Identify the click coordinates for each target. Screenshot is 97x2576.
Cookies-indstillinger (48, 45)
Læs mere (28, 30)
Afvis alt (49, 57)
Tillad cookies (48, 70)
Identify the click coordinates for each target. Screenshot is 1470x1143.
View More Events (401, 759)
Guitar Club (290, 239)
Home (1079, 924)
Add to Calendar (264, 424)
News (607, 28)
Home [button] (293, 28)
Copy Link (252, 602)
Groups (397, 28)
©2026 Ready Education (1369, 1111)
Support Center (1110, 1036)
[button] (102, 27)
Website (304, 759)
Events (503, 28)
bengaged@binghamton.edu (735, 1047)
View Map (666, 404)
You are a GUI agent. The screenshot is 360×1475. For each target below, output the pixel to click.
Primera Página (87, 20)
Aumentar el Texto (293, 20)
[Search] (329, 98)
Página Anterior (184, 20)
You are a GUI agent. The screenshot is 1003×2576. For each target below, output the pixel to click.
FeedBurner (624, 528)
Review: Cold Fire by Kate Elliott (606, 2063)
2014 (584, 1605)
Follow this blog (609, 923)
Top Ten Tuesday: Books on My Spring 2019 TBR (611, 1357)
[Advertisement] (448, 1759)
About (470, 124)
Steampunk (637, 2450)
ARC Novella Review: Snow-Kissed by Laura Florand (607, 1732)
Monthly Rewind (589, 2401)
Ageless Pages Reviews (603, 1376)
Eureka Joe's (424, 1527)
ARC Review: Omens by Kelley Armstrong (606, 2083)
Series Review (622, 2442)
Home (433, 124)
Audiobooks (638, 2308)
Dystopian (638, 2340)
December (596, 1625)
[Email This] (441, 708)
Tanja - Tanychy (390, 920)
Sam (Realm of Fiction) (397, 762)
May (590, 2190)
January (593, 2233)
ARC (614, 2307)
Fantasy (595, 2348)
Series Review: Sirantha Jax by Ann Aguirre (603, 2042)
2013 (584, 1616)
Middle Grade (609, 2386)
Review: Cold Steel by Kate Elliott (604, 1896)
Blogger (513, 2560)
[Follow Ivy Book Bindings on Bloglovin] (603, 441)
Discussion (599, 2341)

**TASK**
Only lines with the word "Series" are wanted. Find and copy them from the records above.

**RESPONSE FOR THIS EXERCISE**
Series Review (622, 2442)
Series Review: Sirantha Jax by Ann Aguirre (603, 2042)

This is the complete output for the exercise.